Exercise aim =>
Please output every record exactly, keeping each line as it is.

Collected data entries:
════════════════════

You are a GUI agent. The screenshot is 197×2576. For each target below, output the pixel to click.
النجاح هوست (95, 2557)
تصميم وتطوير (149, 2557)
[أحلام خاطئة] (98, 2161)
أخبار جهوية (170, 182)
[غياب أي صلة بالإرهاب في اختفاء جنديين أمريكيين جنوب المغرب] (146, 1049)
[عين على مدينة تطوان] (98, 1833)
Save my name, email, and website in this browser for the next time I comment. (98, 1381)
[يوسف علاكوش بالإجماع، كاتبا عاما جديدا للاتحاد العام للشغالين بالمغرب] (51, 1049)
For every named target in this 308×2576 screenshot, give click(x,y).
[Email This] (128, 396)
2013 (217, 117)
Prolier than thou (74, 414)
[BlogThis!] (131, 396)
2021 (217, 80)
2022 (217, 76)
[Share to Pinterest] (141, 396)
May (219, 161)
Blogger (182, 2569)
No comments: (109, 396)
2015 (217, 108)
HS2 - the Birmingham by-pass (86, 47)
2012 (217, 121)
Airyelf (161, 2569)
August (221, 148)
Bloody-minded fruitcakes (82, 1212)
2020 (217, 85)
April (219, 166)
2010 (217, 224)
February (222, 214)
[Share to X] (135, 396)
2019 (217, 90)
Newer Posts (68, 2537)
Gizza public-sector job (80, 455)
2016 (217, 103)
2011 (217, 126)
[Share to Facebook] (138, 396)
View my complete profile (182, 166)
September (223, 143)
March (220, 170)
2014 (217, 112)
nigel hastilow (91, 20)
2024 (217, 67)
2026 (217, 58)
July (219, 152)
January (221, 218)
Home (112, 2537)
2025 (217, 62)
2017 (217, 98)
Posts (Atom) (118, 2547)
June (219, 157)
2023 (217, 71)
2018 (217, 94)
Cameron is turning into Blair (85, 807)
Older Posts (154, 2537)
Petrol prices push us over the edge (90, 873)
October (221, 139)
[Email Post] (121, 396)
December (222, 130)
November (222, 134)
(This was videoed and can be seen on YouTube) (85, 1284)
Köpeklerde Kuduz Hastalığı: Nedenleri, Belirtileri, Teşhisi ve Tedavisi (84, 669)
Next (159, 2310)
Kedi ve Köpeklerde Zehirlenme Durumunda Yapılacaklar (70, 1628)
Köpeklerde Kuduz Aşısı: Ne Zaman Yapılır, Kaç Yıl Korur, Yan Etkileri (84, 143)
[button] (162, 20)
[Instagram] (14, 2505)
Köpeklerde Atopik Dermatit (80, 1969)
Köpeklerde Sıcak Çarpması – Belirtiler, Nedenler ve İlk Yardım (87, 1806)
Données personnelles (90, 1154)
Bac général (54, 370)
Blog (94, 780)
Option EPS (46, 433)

════════════════════

Solution to the problem =>
You are a GUI agent. The screenshot is 197×2576. For each target below, output the pixel to click.
النجاح هوست (95, 2557)
تصميم وتطوير (149, 2557)
[أحلام خاطئة] (98, 2161)
أخبار جهوية (170, 182)
[غياب أي صلة بالإرهاب في اختفاء جنديين أمريكيين جنوب المغرب] (146, 1049)
[عين على مدينة تطوان] (98, 1833)
Save my name, email, and website in this browser for the next time I comment. (98, 1381)
[يوسف علاكوش بالإجماع، كاتبا عاما جديدا للاتحاد العام للشغالين بالمغرب] (51, 1049)
For every named target in this 308×2576 screenshot, give click(x,y).
[Email This] (128, 396)
2013 (217, 117)
Prolier than thou (74, 414)
[BlogThis!] (131, 396)
2021 (217, 80)
2022 (217, 76)
[Share to Pinterest] (141, 396)
May (219, 161)
Blogger (182, 2569)
No comments: (109, 396)
2015 (217, 108)
HS2 - the Birmingham by-pass (86, 47)
2012 (217, 121)
Airyelf (161, 2569)
August (221, 148)
Bloody-minded fruitcakes (82, 1212)
2020 (217, 85)
April (219, 166)
2010 (217, 224)
February (222, 214)
[Share to X] (135, 396)
2019 (217, 90)
Newer Posts (68, 2537)
Gizza public-sector job (80, 455)
2016 (217, 103)
2011 (217, 126)
[Share to Facebook] (138, 396)
View my complete profile (182, 166)
September (223, 143)
March (220, 170)
2014 (217, 112)
nigel hastilow (91, 20)
2024 (217, 67)
2026 (217, 58)
July (219, 152)
January (221, 218)
Home (112, 2537)
2025 (217, 62)
2017 (217, 98)
Posts (Atom) (118, 2547)
June (219, 157)
2023 (217, 71)
2018 (217, 94)
Cameron is turning into Blair (85, 807)
Older Posts (154, 2537)
Petrol prices push us over the edge (90, 873)
October (221, 139)
[Email Post] (121, 396)
December (222, 130)
November (222, 134)
(This was videoed and can be seen on YouTube) (85, 1284)
Köpeklerde Kuduz Hastalığı: Nedenleri, Belirtileri, Teşhisi ve Tedavisi (84, 669)
Next (159, 2310)
Kedi ve Köpeklerde Zehirlenme Durumunda Yapılacaklar (70, 1628)
Köpeklerde Kuduz Aşısı: Ne Zaman Yapılır, Kaç Yıl Korur, Yan Etkileri (84, 143)
[button] (162, 20)
[Instagram] (14, 2505)
Köpeklerde Atopik Dermatit (80, 1969)
Köpeklerde Sıcak Çarpması – Belirtiler, Nedenler ve İlk Yardım (87, 1806)
Données personnelles (90, 1154)
Bac général (54, 370)
Blog (94, 780)
Option EPS (46, 433)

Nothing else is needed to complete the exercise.